The ending is a fast-forward of about 25 years, from the 1870s and the 14-year-old girl Maddie Ross, a girl with astonishing promise, who has just had the adventure of anyone’s lifetime, to the turn of the century and the verging-on-old-maid Maddie Ross, puckered as a pickle. Spinster Maddie has heard that the man who saved her life, Marshall Ruben Cogburn, is now with a traveling circus, performing feats of marksmanship. She hasn’t seen him in a quarter-century — she never saw him again after he rode her through the night to safety; she travels to see him, but finds out upon arrival that he died three days before. She arranges to have his body transported back with her to Arkansas, to be buried in her family’s plot. She makes the decision alone, as she has all her decisions; there was no prior agreement as she and Cogburn had in the original “True Grit” movie, which gives that film’s finish sweet tears and closure. You next see her staring at his headstone, snow swirling down, her anger vivid, even on a face already abused by anger and unmet aspiration. Then she turns and marches off through a barren field into the snow, rationalizing her regret. Her last line: “Time just gets away from everybody, I guess.”
So many regrets. Of never thanking the man who had saved her life. Of the constraints of a woman’s life in the last half of the 19th century in the United States. A brilliant girl who today would be voted by her class most likely to become president — a girl with street smarts, a punishingly logical mind, stunning oratorical skills, and bottomless drive and courage — became nothing but another spinster, a woman unsuited for marriage, the one thing available to her in her time. Her talents have been wasted, her honesty and lack of tact likely turned against her in what likely became a crushingly ordinary life.
This enough would be occasion for tears, too, at the poignancy and waste. There’s something more, though. Our emotions are not sympathy, but self-recognition. Even today, when the 19th century’s sense of time and distance have been obliterated, forgetfulness has not. Youth has not. Youth is about looking forward, not holding on, not attending. She couldn’t Facebook with Marshall Cogburn, but she could have attended to him, somehow, once, in those 25 years. But of course she didn’t, and of course we wouldn’t have, either. We are young, and then that slips away, and so much with it, because we weren’t paying attention.
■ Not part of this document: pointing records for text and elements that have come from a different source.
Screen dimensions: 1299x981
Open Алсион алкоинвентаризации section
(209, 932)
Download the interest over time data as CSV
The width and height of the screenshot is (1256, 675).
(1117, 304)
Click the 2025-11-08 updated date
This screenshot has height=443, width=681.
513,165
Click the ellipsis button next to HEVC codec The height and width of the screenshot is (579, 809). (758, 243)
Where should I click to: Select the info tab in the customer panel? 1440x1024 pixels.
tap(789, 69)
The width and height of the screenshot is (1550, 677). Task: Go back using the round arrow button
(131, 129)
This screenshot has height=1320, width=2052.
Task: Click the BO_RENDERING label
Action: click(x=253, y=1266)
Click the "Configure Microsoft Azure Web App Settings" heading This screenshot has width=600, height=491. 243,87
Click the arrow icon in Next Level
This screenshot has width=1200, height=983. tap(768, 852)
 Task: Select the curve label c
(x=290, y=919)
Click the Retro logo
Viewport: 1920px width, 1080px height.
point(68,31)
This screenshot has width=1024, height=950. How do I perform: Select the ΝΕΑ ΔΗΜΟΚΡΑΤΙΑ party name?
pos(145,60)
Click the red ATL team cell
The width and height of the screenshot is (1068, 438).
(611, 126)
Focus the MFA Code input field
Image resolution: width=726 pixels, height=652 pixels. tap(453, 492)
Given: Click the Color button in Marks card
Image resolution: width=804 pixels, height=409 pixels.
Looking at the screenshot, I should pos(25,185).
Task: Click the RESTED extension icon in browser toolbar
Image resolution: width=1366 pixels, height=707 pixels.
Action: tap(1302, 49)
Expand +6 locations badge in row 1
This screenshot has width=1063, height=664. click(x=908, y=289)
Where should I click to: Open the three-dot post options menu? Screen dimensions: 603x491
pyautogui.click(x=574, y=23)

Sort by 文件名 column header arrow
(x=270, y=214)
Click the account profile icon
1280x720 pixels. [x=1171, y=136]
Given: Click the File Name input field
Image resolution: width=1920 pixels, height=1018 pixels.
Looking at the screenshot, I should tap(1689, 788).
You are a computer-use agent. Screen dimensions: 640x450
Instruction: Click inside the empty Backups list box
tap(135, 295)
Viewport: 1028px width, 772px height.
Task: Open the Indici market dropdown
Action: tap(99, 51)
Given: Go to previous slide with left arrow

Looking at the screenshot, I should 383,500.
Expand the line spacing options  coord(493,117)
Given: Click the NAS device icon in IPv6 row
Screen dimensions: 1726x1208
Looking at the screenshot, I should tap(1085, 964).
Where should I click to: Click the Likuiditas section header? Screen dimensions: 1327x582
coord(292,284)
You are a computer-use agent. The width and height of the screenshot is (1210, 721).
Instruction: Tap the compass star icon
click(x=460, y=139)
The clarity that narrative fast-forwarding seems to generate is always a cheat; even when it satisfies, as in Edward P. Jones’ “The Known World,” it’s the spectacle of the author’s continued mastery over his characters that’s satisfying, not the logic of the specific ends to which he or she puts them. (Or, often, it’s just a cheap shocker; think of the ending — admittedly butchered — of “The Magnificent Ambersons.”) But this time is different. This time, the subject is time, and how we unfold within it. It’s an act of philosophy or renegade theology. Stanley Fish is right to note the Calvinism of the film’s world, but wrong to argue that the film itself is a Calvinist argument. (He thinks that the Iris Dement version of “Leaning on the Everlasting Arms” that closes the film is about Maddie’s unwavering faith in God; I think it’s about the arms of Cogburn, which clutched her throughout her rescue.) The Coens show the world God has created — random in its grace — and then, through their ending, argue with Him about that world, or at least dissent at its cold embrace. A fantastic choice.